----- Provided passage -----

Saturday, December 22, 2012

A dearth of Christmas spirit in Germany

Some of you may be a bit alarmed at the title of this post, but it's just something I've encountered this month during the Weihnachtszeit in Germany.  Now, I think most of it is actually due to me- but one example of a dearth in the Christmas spirit has to do with something as simple as holding doors.  This may be because I come from a college that's ranked #1 in door-holding etiquette, but every morning I arrive at my school, the students and teachers alike open the door just barely wide enough for their own bodies to fit through, not even glancing backwards to see if someone else is coming.  On Thursday, there was a student behind me on crutches, so I opened the door for her to let her proceed ahead of me through the door and she gave me this look of amazement and shock- like oh my gosh, it was so strange that I was opening the door for her!  She was on crutches for heaven's sake!  Yes, the door holding sometimes got a little ridiculous at BC, considering it became a topic of discussion in my Research Methods class last fall semester, but I'd take those over-the-top actions of kindness any day.

----- Source excerpt -----

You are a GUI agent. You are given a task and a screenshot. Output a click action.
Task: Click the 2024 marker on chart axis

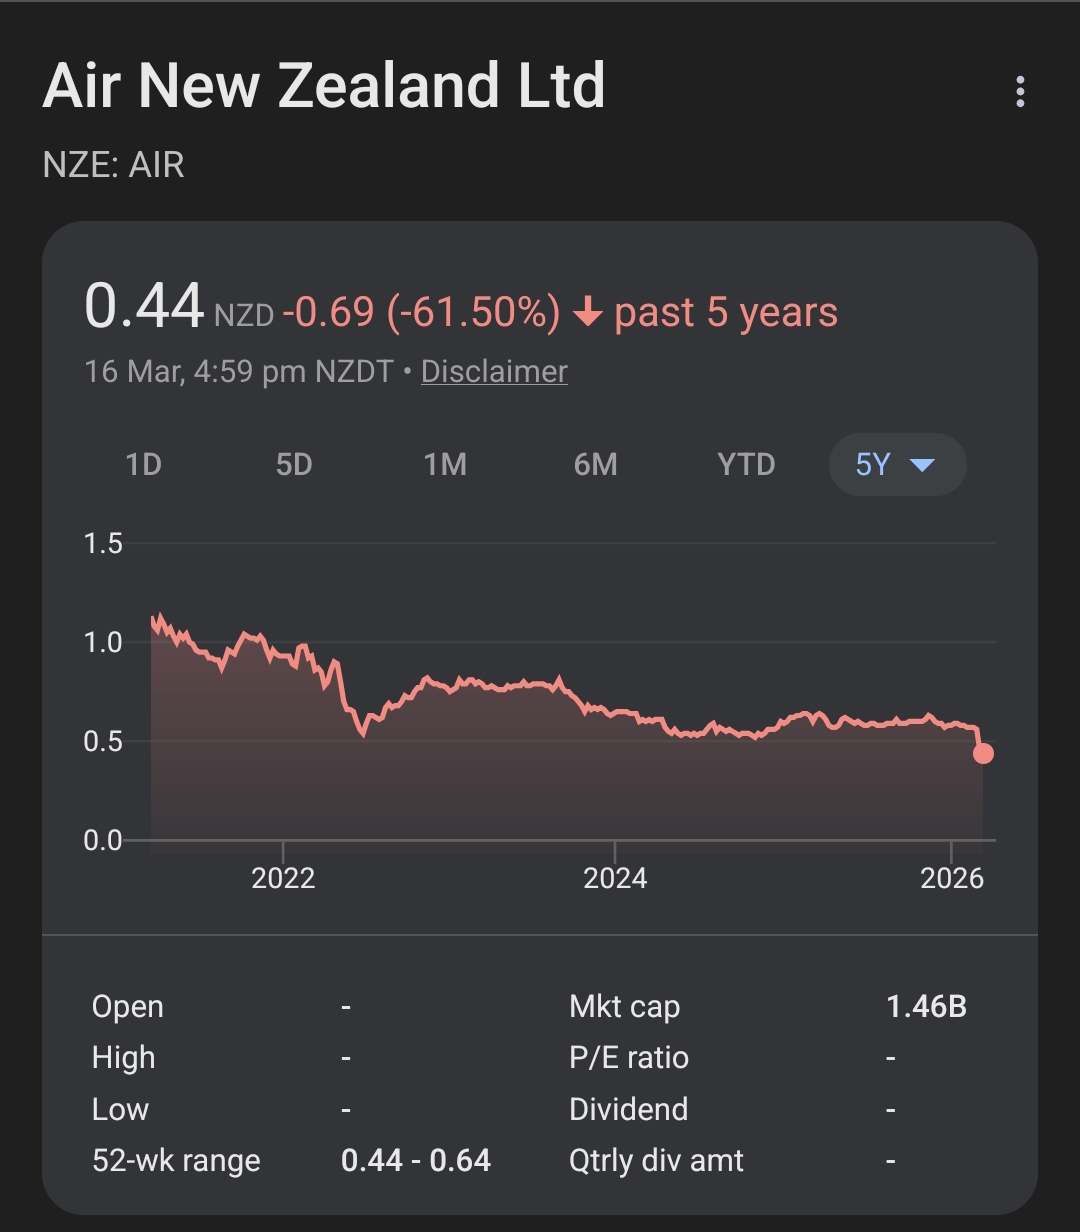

-----

> **Instructions to follow**
Write the next part of the blog post about Christmas spirit in Germany, picking up after its last sentence. The lines here come from a separate source and are unrelated to the text.

> **Task result**
So what does holding the door have to do with Christmas?  Well, truth be told, not much.  But I'm going to attempt to link the feelings together.  I'll begin this discussion with a disclaimer once again- I am enjoying my time in Germany.  I love the German people and their language, or else I wouldn't have elected to spend another year here after graduation; these are merely just my own feelings and has nothing to do with Germany being an unwelcoming environment.

Weihnachtsbaum in front of Lambertikirche in Münster

Without having experienced it yourself, it's difficult to explain how crazy Germany gets into Christmas. (If you're friends with me on Facebook, just take a look at my December album.) Beginning at the end of November, the squares of every city and town, big and small, are transformed into these beautiful Christmas markets (Weihnachtsmärkte).  Hundreds of little stalls and booths line the streets, selling toys, ornaments, food, drink, sweets, candles, clothing, basically anything you can imagine.  Every tree is draped with lights and each market displays its own show of lights--very important since it's dark around 4:30.  People crowd the little paths, weaving in and out of all the crevices between every stall.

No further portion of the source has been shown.